Available data:
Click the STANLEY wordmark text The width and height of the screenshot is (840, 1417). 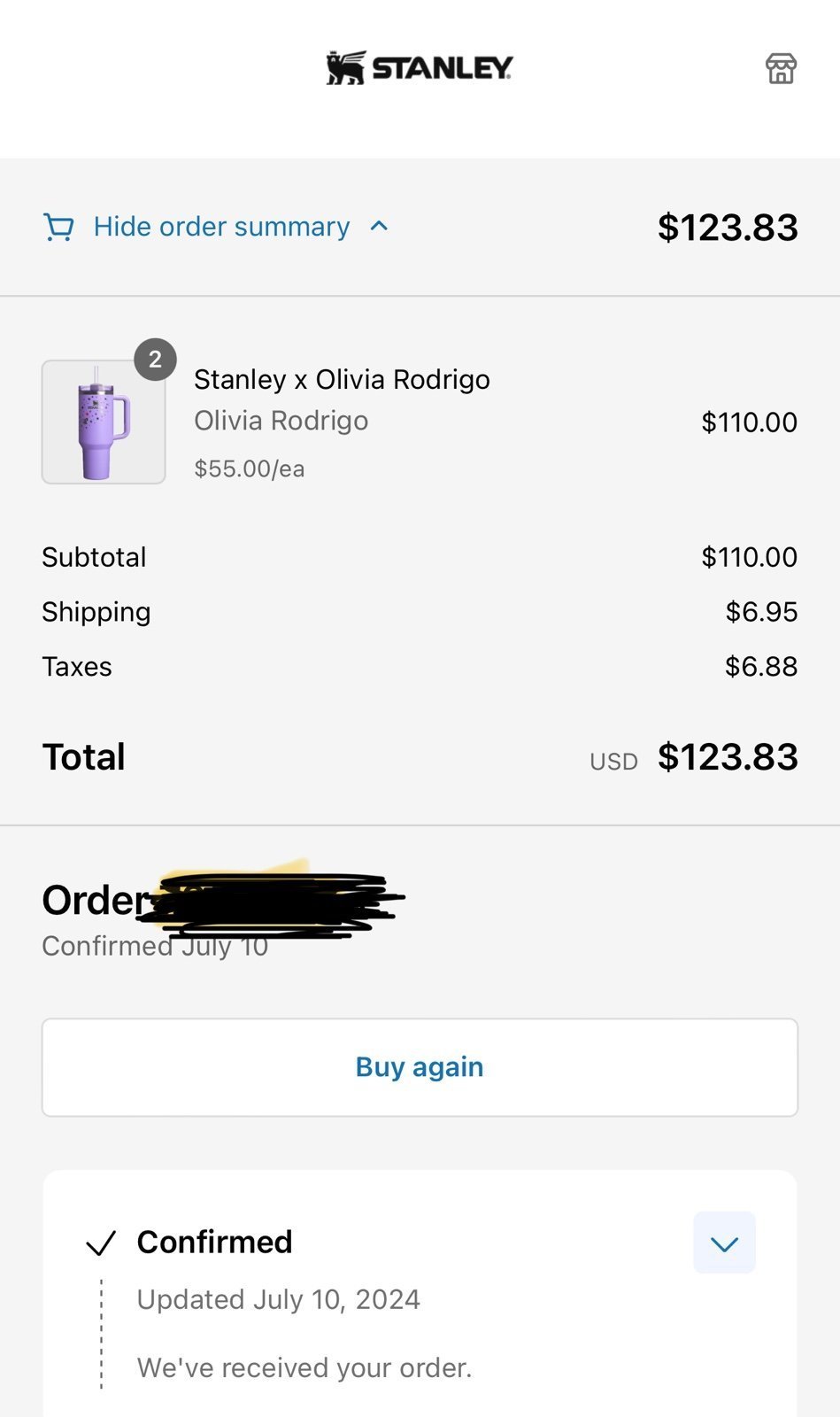442,68
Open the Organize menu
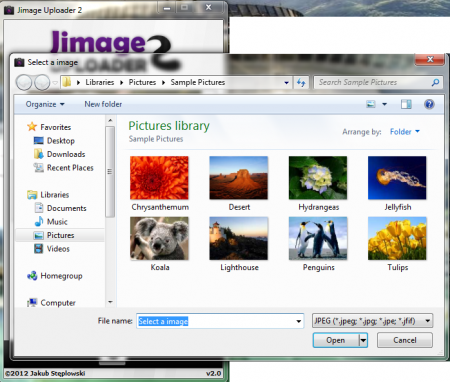Image resolution: width=450 pixels, height=382 pixels. tap(45, 104)
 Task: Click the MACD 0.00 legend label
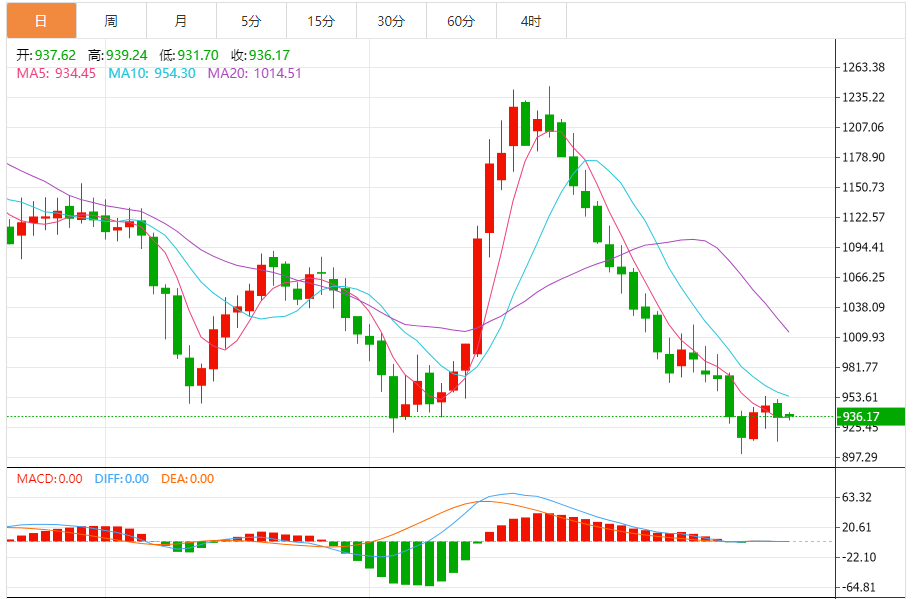[x=49, y=479]
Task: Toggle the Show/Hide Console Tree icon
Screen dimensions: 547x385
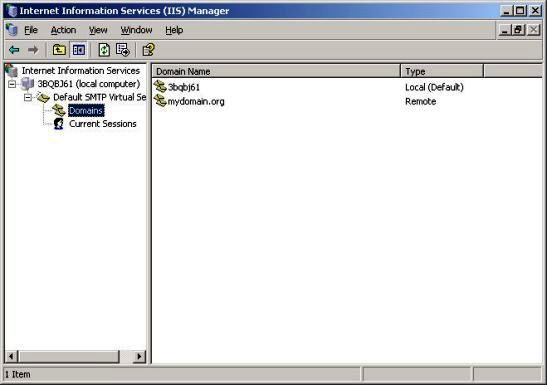Action: 78,50
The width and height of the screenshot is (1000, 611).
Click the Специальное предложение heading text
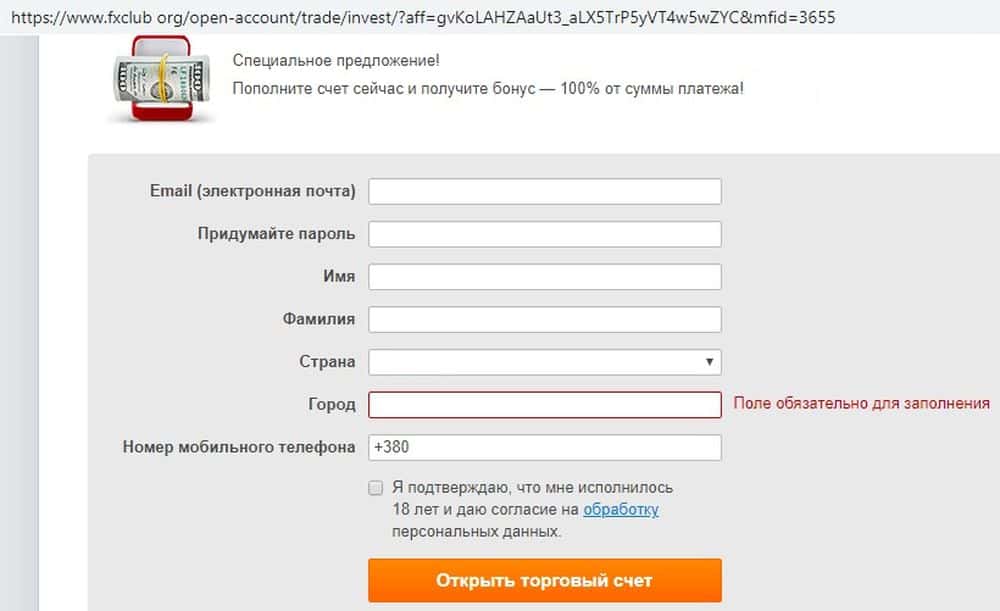(x=335, y=60)
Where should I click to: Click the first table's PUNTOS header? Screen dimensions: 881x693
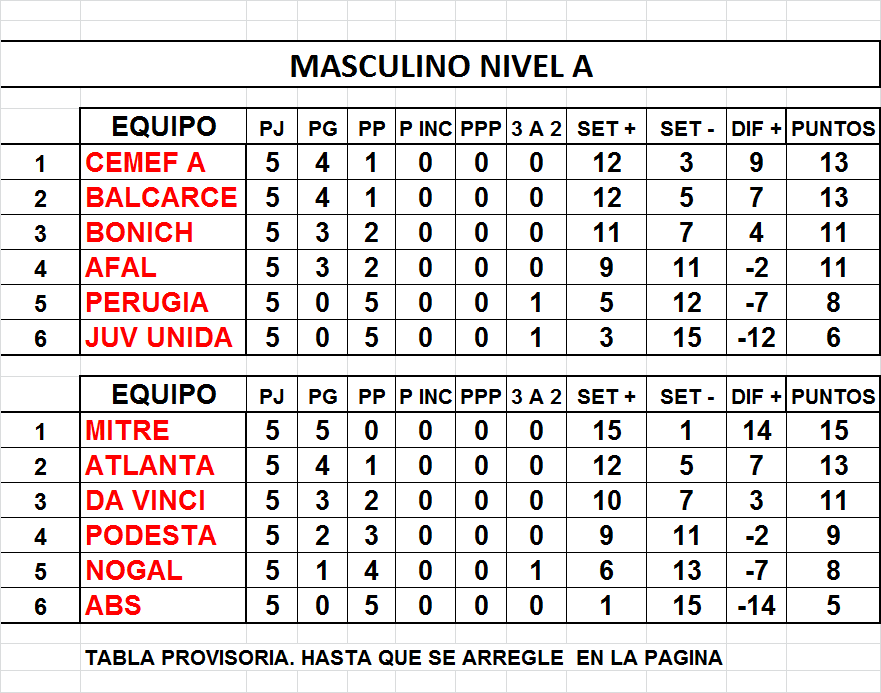pyautogui.click(x=833, y=126)
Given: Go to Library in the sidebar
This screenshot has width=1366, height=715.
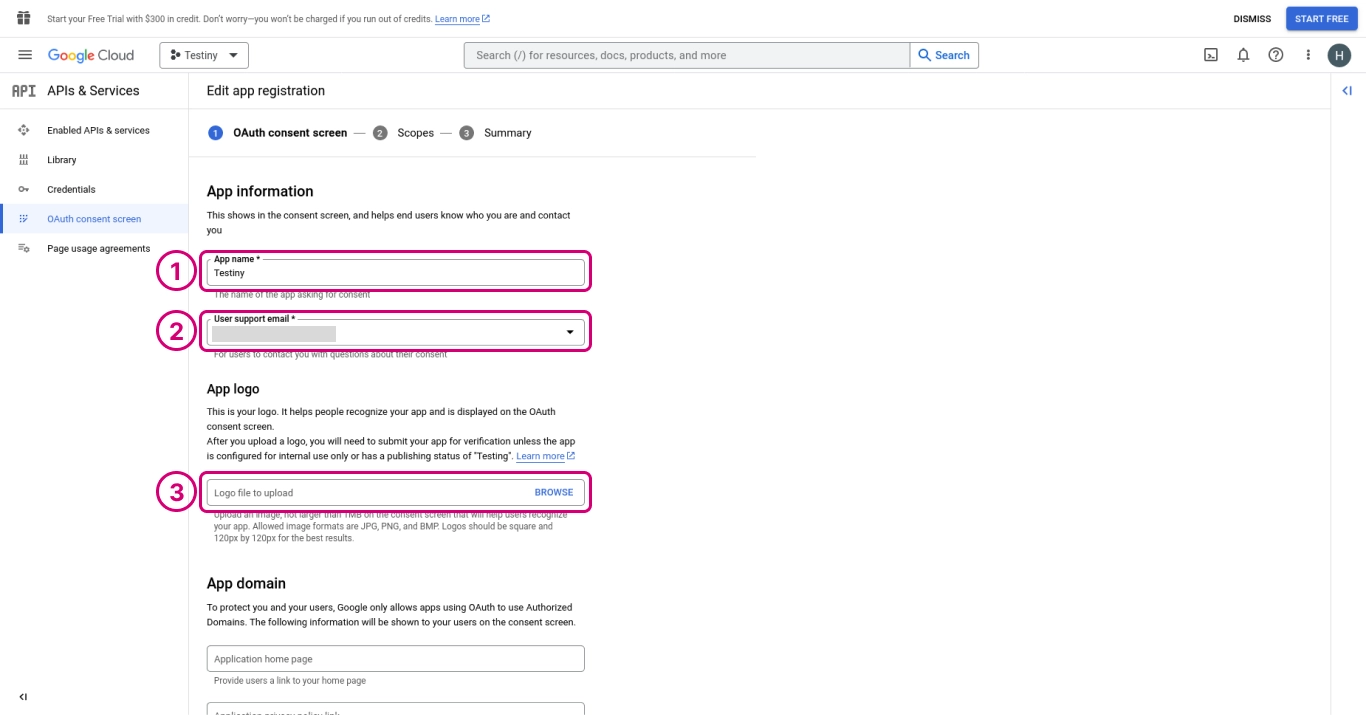Looking at the screenshot, I should (61, 160).
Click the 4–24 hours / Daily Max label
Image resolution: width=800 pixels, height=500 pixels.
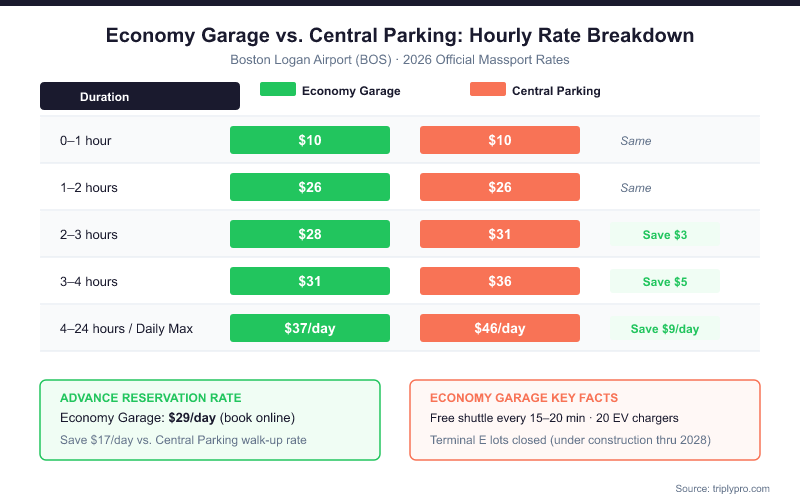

Task directions: Beginning at the line that contains "Click the Специальное", copy each remaining line of the records exactly, through the final one. Omit the pictures.

Task response:
Click the Специальное предложение heading text
(x=335, y=60)
Where should I click to: Click the first table's PUNTOS header? Screen dimensions: 881x693
pyautogui.click(x=833, y=126)
Given: Go to Library in the sidebar
This screenshot has width=1366, height=715.
Looking at the screenshot, I should (61, 160).
Click the 4–24 hours / Daily Max label
Image resolution: width=800 pixels, height=500 pixels.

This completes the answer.